9月13日,在云南省西双版纳州勐海县勐混镇曼扫村曼召村民小组农家书屋,一场中印尼基层干部之间的座谈由此打开了话匣子。当天,2026年印度尼西亚农村干部研修班学员来到曼召村参访学习。
研修班学员在曼召村民小组农家书屋研讨交流。摄影/谢文
“属于村集体性质,以合作社模式运行。”曼召村民小组党支部书记、村民小组组长岩叫介绍,合作社统一提供原材料并承担成本,村民主要投入劳动。
“村民出劳动力,能有工资吗?”阿古斯追问。
“按张计费,多劳多得。”岩叫说,村民可以根据自己的时间安排造纸,做好的纸由合作社统一收购。

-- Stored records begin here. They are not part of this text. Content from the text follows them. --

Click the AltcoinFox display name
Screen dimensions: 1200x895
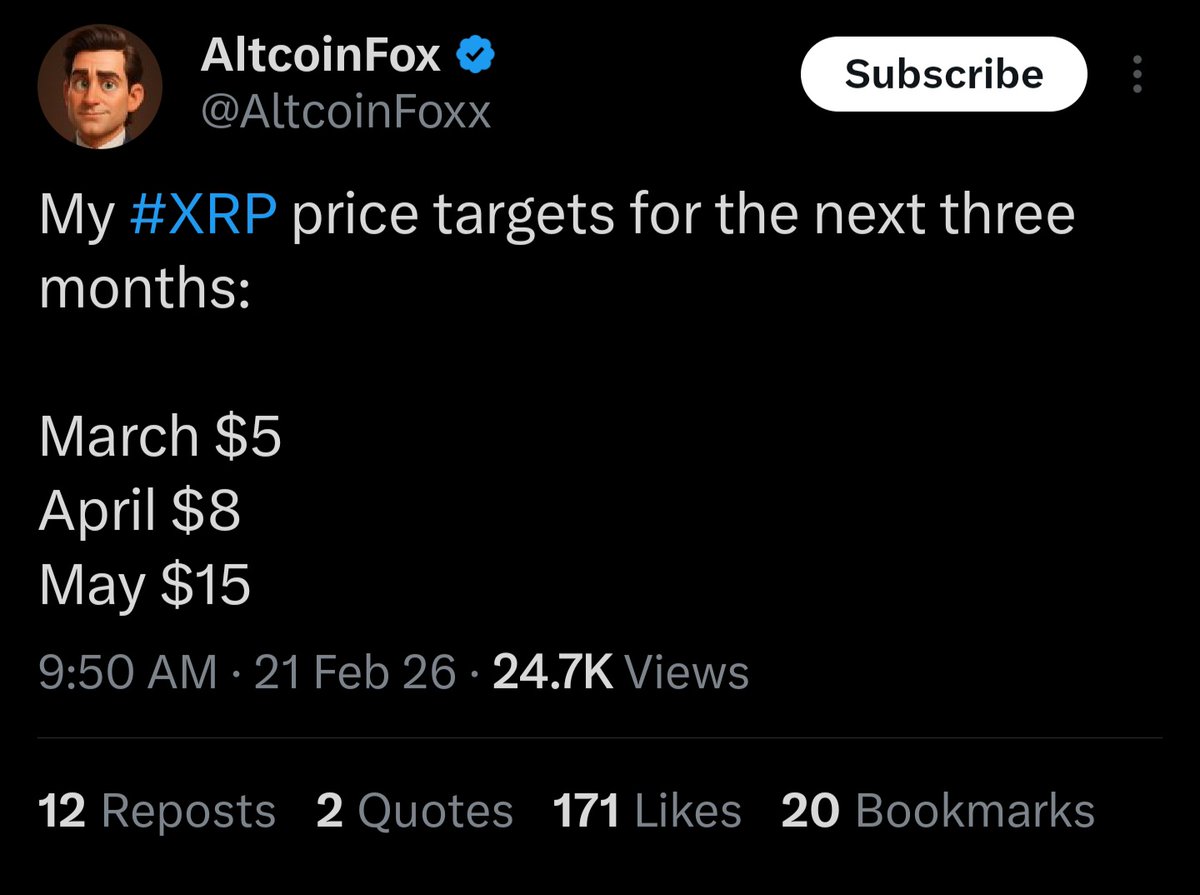(x=320, y=56)
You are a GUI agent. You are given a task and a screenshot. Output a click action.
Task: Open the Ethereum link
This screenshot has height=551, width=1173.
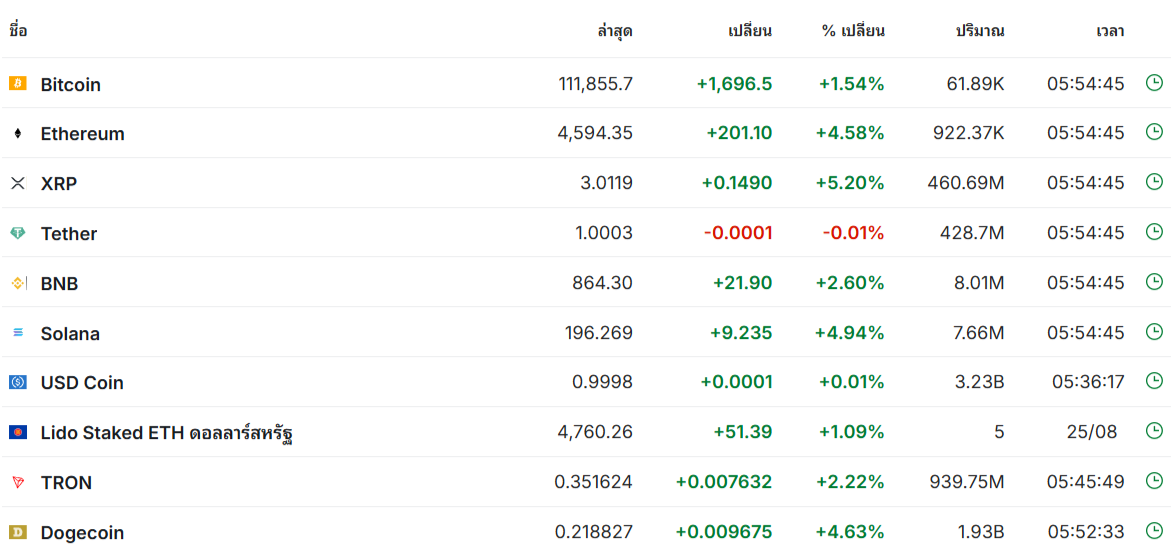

一张纸,背后有着800多年的历史。岩叫介绍,过去,曼召傣纸主要用于抄写经文、记录村寨重要的历史文化。如今,这门古老手艺已经走向市场,拓展到茶叶包装和各类文创产品。
改变不仅发生在产品上,也发生在生产组织方式上。2011年,曼召成立傣族传统手工造纸专业合作社,通过统一购料、统一生产、统一销售,把过去分散的家庭生产组织起来。数据显示,曼召傣纸年产量从2016年的281万张增长至2024年的1320万张,年产值突破512万元,延伸文创产品附加产值超过500万元。

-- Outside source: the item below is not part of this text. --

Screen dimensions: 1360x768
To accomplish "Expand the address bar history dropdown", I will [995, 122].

普洱茶礼盒、手提包、纸扇、灯具、装饰画、文创笔记本……如今,当地已经开发出10个大类的50余种产品。古老的傣纸仍保留着手工制作留下的天然纹理,却不断进入新的生活场景。
曼召村傣纸制作的各类文创产品。摄影/徐豪
这些数字和产品背后,村民究竟怎样受益?印尼村长们问得很细。
“利润是怎么分到各个村民手上的?”村长苏赫尔曼·普拉塔玛·穆利亚(Suberman Pratama Mulya)问。

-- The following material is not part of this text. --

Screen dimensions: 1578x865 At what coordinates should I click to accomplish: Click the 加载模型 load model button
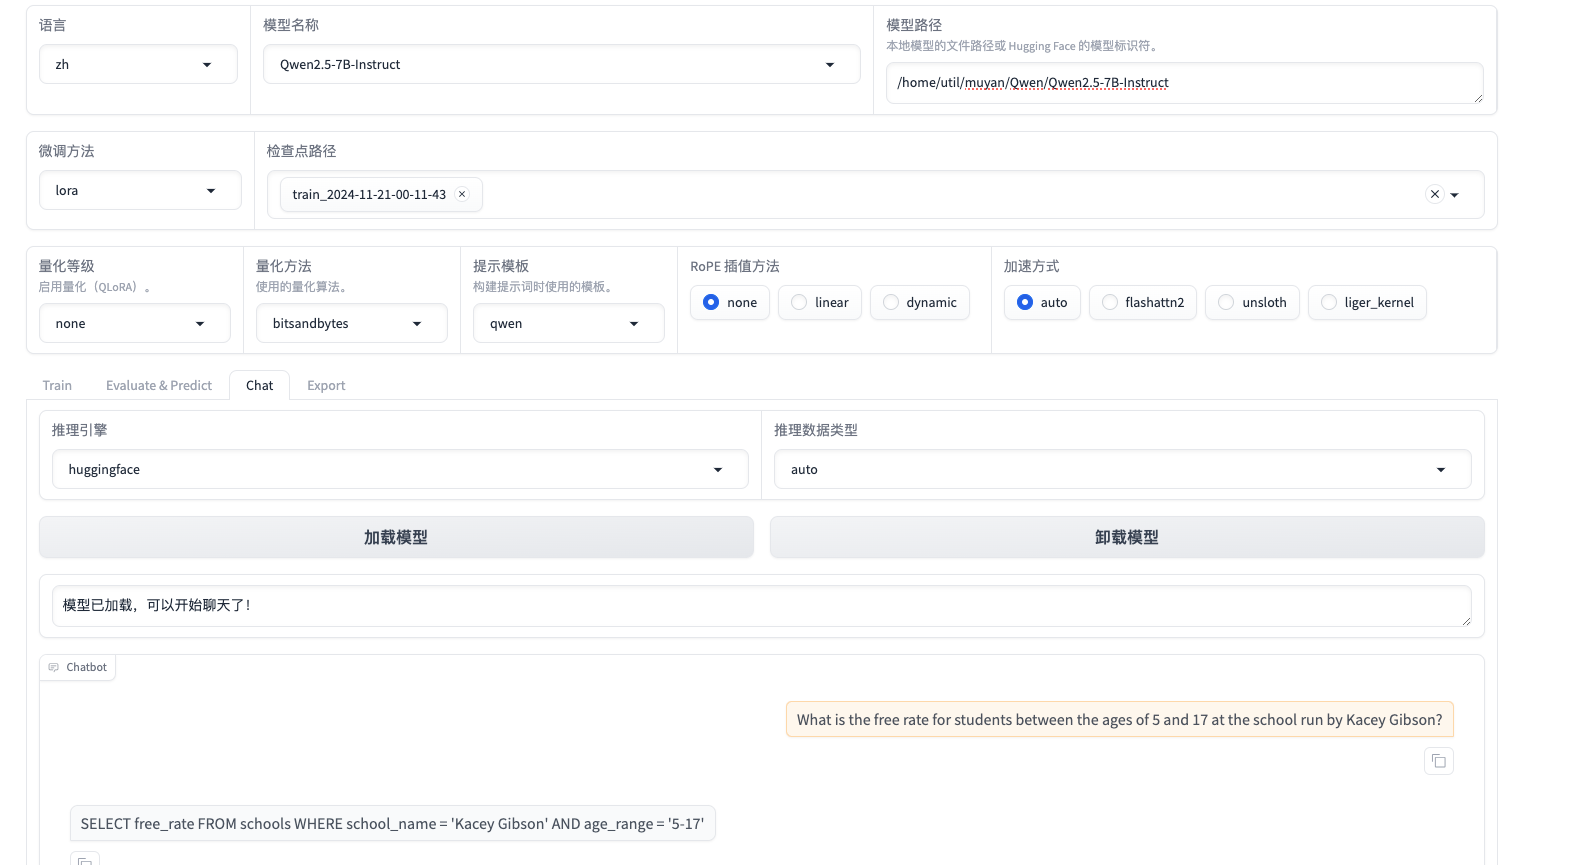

岩叫解释,村民“做多少算多少”。时间充裕可以多做,农忙或有其他事情可以少做,不作硬性时间限制。合作社负责原料,村民在家就可以造纸,按照制作数量获得收入。合作社的部分收益,则用于村庄基础设施建设和公共活动。
村长蒂廷·拜纳(Titin Bainah)又把问题追到了产业链前端:构树从哪里来?原料由谁收集?整个运营架构又是怎样建立起来的?
岩叫介绍,当地山上生长着构树,村民收集构树皮,由合作社组织采购,再将原料发放给造纸村民。镇政府最初牵头组织成立合作组织,一个重要考虑,就是把村民组织起来,实现统一销售。
从原料谁提供、村民怎么生产,到产品谁销售、收益怎么分配,印尼村长们关心的已经不只是非遗技艺本身,而是一项传统文化资源如何真正进入产业、进入市场,并最终转化为村民收入。
习近平总书记高度重视云南少数民族和民族地区发展。2020年1月在云南考察时,他强调:“要加快少数民族和民族地区发展,让改革发展成果更多更公平惠及各族人民。”在曼召,一张传承800多年的傣纸,正成为观察这一发展理念的一个小小窗口:保护传统文化不是把它封存在过去,而是在传承中寻找新的发展空间,让特色资源转化为产业,让产业发展更多惠及当地群众。
研修班学员参观体验傣纸的制作工艺。摄影/徐豪
现场的话题,也从曼召村延伸到了印尼。
“如果我们想从你们村进口纸张,需要签协议还是其他手续?”鲁胡尔·阿明(Ruhul Amin Hasanudin)问。
岩叫回答,真正开展采购,需要签订合同,约定采购、支付方式以及纸张厚薄、颜色、尺寸和数量等。鲁胡尔进一步提出,能否进口傣纸生产过程中的半成品,再在印尼加入当地的图案元素。对此,岩叫坦言,村里此前还没有做过,相关原料跨境流通可能涉及海关申报等手续,还需要进一步了解。
没有现成的合作协议,也没有简单给出“可以复制”的方案,但这个问题本身已经很有意味。
从一张用来抄写经文的传统手工纸,到今天走向市场的文创产品;从一家一户造纸,到合作社组织生产、连接市场;再到远道而来的印尼村长开始琢磨,能否让这张纸跨过国界、融入自己的文化创意——一项古老技艺的生命力,或许正在于此。
这也是中印尼基层干部不断探寻的可能答案。